Pixel coordinate grounding data:
-=-=-

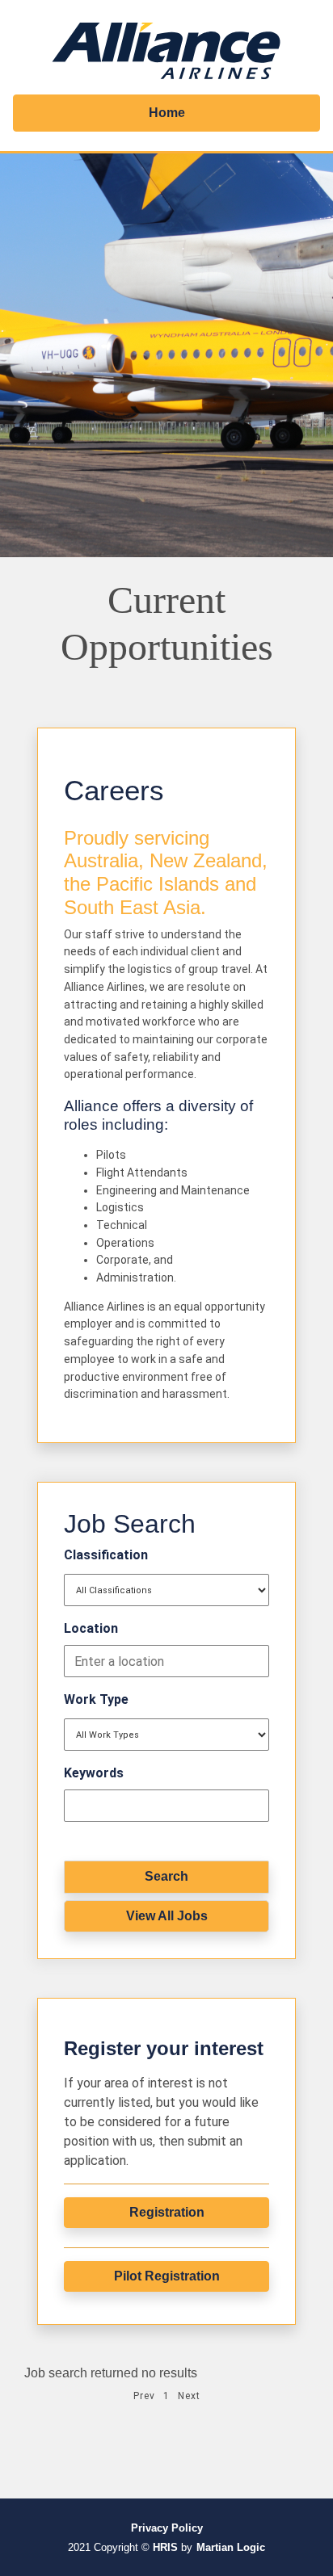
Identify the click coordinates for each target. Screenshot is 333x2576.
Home (167, 113)
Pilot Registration (167, 2276)
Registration (166, 2212)
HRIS (165, 2547)
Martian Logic (230, 2547)
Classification (106, 1555)
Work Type (96, 1699)
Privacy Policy (167, 2528)
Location (91, 1628)
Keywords (94, 1773)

-=-=-

### [TASK DIRECTIONS]
Retype every entry word for word, but do not carry over the pictures.

### [THE COMPLETED TASK]
Identify the click coordinates for each target. Screenshot is 333x2576.
Home (167, 113)
Pilot Registration (167, 2276)
Registration (166, 2212)
HRIS (165, 2547)
Martian Logic (230, 2547)
Classification (106, 1555)
Work Type (96, 1699)
Privacy Policy (167, 2528)
Location (91, 1628)
Keywords (94, 1773)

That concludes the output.